==== Supplied records

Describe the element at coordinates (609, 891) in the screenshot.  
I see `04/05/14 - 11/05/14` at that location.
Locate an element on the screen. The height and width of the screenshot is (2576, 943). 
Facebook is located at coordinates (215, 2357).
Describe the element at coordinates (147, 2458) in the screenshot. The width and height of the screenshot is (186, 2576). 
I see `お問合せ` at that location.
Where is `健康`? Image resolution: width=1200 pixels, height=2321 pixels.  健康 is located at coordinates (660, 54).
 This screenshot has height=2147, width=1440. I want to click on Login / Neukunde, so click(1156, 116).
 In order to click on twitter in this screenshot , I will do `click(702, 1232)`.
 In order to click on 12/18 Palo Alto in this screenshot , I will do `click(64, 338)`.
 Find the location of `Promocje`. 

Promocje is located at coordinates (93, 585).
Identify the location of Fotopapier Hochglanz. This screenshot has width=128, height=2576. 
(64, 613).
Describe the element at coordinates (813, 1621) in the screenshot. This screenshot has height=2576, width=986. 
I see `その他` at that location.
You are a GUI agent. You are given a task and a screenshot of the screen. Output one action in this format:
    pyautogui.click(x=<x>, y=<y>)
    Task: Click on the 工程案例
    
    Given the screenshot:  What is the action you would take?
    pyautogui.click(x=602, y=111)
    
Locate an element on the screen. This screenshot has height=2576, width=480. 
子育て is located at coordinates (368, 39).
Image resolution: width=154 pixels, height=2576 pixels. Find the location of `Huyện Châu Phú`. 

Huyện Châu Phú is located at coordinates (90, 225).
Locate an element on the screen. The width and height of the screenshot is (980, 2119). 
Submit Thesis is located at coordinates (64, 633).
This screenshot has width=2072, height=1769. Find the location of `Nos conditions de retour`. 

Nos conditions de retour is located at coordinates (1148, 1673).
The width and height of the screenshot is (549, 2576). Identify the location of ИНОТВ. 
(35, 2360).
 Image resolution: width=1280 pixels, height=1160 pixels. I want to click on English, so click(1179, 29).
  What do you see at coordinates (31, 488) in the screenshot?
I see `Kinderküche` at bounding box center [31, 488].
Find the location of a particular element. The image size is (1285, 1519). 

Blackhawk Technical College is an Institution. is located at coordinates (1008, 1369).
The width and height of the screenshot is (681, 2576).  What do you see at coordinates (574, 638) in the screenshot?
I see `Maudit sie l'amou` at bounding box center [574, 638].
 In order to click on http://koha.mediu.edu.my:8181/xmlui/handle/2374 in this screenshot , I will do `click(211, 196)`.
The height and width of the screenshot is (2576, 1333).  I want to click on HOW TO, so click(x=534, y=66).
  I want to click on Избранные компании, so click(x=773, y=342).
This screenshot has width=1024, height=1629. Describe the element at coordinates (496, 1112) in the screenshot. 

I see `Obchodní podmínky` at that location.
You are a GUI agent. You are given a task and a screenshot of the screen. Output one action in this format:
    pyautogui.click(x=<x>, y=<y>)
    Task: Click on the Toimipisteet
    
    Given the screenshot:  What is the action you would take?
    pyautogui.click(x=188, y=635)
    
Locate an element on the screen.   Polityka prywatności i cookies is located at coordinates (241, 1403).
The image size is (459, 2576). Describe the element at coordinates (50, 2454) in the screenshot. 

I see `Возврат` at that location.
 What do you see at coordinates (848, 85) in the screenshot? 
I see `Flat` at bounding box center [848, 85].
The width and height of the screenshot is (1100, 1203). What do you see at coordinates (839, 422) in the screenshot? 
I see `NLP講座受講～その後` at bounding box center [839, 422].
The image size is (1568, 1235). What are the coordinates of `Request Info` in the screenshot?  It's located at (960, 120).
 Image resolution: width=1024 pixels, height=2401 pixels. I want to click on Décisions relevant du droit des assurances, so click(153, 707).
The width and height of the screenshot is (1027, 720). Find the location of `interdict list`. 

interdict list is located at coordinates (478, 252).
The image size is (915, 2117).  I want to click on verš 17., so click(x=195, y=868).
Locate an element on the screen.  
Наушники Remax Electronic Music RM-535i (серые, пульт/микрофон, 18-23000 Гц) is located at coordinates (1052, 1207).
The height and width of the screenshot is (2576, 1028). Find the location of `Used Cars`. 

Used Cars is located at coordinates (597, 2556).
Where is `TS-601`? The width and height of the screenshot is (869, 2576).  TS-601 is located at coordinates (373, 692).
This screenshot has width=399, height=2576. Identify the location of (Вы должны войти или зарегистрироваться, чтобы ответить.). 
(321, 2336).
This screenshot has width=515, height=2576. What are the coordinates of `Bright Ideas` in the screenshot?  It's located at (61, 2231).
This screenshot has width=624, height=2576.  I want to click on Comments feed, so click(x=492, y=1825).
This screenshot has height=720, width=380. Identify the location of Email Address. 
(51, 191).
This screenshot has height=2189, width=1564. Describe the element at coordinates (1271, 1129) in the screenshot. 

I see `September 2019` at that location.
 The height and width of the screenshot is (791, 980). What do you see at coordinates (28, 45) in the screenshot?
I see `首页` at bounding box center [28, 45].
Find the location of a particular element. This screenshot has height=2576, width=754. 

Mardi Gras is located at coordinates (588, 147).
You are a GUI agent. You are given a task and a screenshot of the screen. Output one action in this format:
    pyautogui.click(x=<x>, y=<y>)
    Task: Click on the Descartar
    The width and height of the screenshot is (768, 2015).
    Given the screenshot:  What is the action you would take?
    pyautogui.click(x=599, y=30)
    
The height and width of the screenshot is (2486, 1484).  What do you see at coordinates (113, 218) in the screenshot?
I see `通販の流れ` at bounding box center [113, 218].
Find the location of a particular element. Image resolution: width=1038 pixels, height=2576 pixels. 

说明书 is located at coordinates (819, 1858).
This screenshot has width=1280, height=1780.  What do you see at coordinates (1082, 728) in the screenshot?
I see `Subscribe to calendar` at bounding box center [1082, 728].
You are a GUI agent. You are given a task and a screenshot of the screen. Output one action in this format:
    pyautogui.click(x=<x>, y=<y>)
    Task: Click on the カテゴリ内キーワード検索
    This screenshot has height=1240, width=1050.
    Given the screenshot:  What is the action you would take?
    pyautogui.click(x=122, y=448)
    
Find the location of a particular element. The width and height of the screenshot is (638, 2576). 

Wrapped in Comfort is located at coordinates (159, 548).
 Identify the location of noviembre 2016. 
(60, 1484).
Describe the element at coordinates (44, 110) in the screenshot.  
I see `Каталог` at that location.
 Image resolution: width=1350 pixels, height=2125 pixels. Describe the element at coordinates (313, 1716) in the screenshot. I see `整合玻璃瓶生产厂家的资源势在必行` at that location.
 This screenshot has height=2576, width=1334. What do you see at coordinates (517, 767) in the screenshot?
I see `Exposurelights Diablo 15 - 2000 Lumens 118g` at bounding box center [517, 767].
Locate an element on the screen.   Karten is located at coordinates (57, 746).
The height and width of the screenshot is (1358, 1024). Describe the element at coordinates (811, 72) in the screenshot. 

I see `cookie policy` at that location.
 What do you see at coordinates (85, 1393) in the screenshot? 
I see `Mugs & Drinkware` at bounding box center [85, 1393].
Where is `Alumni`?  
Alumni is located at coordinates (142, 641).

========

* Task description
Rewrite the records from the line containing "The image size is (915, 2117)." through the line containing "This screenshot has width=515, height=2576.", including both, with every "screenshot" changed to "page image" and nothing else altered.

* Complete response
The image size is (915, 2117).  I want to click on verš 17., so click(x=195, y=868).
Locate an element on the screen.  
Наушники Remax Electronic Music RM-535i (серые, пульт/микрофон, 18-23000 Гц) is located at coordinates (1052, 1207).
The height and width of the page image is (2576, 1028). Find the location of `Used Cars`. 

Used Cars is located at coordinates (597, 2556).
Where is `TS-601`? The width and height of the page image is (869, 2576).  TS-601 is located at coordinates (373, 692).
This page image has width=399, height=2576. Identify the location of (Вы должны войти или зарегистрироваться, чтобы ответить.). 
(321, 2336).
This page image has width=515, height=2576. What are the coordinates of `Bright Ideas` in the page image?  It's located at (61, 2231).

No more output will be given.